- **What to do**:
Output the records, every one, exactly as given.

Top of Data extract

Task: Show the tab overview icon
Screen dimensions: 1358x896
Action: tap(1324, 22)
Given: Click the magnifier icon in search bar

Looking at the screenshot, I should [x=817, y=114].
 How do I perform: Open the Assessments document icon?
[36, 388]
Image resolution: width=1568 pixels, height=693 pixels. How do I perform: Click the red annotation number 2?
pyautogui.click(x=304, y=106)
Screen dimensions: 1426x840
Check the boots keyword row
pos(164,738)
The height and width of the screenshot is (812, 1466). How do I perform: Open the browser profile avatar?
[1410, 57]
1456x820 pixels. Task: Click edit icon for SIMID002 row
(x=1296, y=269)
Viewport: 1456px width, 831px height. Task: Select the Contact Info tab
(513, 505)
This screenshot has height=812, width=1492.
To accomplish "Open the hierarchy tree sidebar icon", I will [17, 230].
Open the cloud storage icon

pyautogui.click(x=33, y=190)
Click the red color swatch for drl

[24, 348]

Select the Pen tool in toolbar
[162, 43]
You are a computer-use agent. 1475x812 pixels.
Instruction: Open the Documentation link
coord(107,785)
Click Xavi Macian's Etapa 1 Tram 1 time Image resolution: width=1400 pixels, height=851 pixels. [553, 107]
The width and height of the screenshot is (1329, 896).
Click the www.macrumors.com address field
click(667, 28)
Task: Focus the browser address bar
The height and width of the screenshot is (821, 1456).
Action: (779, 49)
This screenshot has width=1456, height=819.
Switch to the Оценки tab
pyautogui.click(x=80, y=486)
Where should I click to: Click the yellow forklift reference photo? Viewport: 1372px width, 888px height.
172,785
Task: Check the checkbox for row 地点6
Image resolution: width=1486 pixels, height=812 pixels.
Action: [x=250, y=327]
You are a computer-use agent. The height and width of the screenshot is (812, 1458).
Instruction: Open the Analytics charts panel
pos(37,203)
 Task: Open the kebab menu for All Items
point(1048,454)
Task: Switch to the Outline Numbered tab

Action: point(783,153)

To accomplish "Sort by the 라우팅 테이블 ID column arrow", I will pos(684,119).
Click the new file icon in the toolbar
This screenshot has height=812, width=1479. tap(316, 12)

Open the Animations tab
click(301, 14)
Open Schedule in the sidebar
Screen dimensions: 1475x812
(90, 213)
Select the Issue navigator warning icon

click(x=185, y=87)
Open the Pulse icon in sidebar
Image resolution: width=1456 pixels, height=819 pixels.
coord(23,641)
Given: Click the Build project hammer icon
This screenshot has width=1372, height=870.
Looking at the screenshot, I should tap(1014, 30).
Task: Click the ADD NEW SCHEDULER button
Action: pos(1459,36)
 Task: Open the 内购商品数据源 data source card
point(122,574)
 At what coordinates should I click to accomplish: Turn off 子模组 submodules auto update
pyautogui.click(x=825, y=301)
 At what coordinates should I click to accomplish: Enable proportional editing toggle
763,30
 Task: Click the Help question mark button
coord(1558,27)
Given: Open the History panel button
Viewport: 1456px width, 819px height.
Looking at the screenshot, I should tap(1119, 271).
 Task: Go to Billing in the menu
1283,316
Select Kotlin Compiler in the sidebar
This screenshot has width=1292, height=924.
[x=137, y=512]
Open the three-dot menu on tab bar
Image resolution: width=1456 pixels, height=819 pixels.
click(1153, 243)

Bottom of Data extract

- **Solution below**:
Task: Show the tab overview icon
Screen dimensions: 1358x896
Action: tap(1324, 22)
Given: Click the magnifier icon in search bar

Looking at the screenshot, I should [x=817, y=114].
 How do I perform: Open the Assessments document icon?
[36, 388]
Image resolution: width=1568 pixels, height=693 pixels. How do I perform: Click the red annotation number 2?
pyautogui.click(x=304, y=106)
Screen dimensions: 1426x840
Check the boots keyword row
pos(164,738)
The height and width of the screenshot is (812, 1466). How do I perform: Open the browser profile avatar?
[1410, 57]
1456x820 pixels. Task: Click edit icon for SIMID002 row
(x=1296, y=269)
Viewport: 1456px width, 831px height. Task: Select the Contact Info tab
(513, 505)
This screenshot has height=812, width=1492.
To accomplish "Open the hierarchy tree sidebar icon", I will [17, 230].
Open the cloud storage icon

pyautogui.click(x=33, y=190)
Click the red color swatch for drl

[24, 348]

Select the Pen tool in toolbar
[162, 43]
You are a computer-use agent. 1475x812 pixels.
Instruction: Open the Documentation link
coord(107,785)
Click Xavi Macian's Etapa 1 Tram 1 time Image resolution: width=1400 pixels, height=851 pixels. [553, 107]
The width and height of the screenshot is (1329, 896).
Click the www.macrumors.com address field
click(667, 28)
Task: Focus the browser address bar
The height and width of the screenshot is (821, 1456).
Action: (779, 49)
This screenshot has width=1456, height=819.
Switch to the Оценки tab
pyautogui.click(x=80, y=486)
Where should I click to: Click the yellow forklift reference photo? Viewport: 1372px width, 888px height.
172,785
Task: Check the checkbox for row 地点6
Image resolution: width=1486 pixels, height=812 pixels.
Action: [x=250, y=327]
You are a computer-use agent. The height and width of the screenshot is (812, 1458).
Instruction: Open the Analytics charts panel
pos(37,203)
 Task: Open the kebab menu for All Items
point(1048,454)
Task: Switch to the Outline Numbered tab

Action: point(783,153)

To accomplish "Sort by the 라우팅 테이블 ID column arrow", I will pos(684,119).
Click the new file icon in the toolbar
This screenshot has height=812, width=1479. tap(316, 12)

Open the Animations tab
click(301, 14)
Open Schedule in the sidebar
Screen dimensions: 1475x812
(90, 213)
Select the Issue navigator warning icon

click(x=185, y=87)
Open the Pulse icon in sidebar
Image resolution: width=1456 pixels, height=819 pixels.
coord(23,641)
Given: Click the Build project hammer icon
This screenshot has width=1372, height=870.
Looking at the screenshot, I should tap(1014, 30).
Task: Click the ADD NEW SCHEDULER button
Action: pos(1459,36)
 Task: Open the 内购商品数据源 data source card
point(122,574)
 At what coordinates should I click to accomplish: Turn off 子模组 submodules auto update
pyautogui.click(x=825, y=301)
 At what coordinates should I click to accomplish: Enable proportional editing toggle
763,30
 Task: Click the Help question mark button
coord(1558,27)
Given: Open the History panel button
Viewport: 1456px width, 819px height.
Looking at the screenshot, I should tap(1119, 271).
 Task: Go to Billing in the menu
1283,316
Select Kotlin Compiler in the sidebar
This screenshot has width=1292, height=924.
[x=137, y=512]
Open the three-dot menu on tab bar
Image resolution: width=1456 pixels, height=819 pixels.
click(1153, 243)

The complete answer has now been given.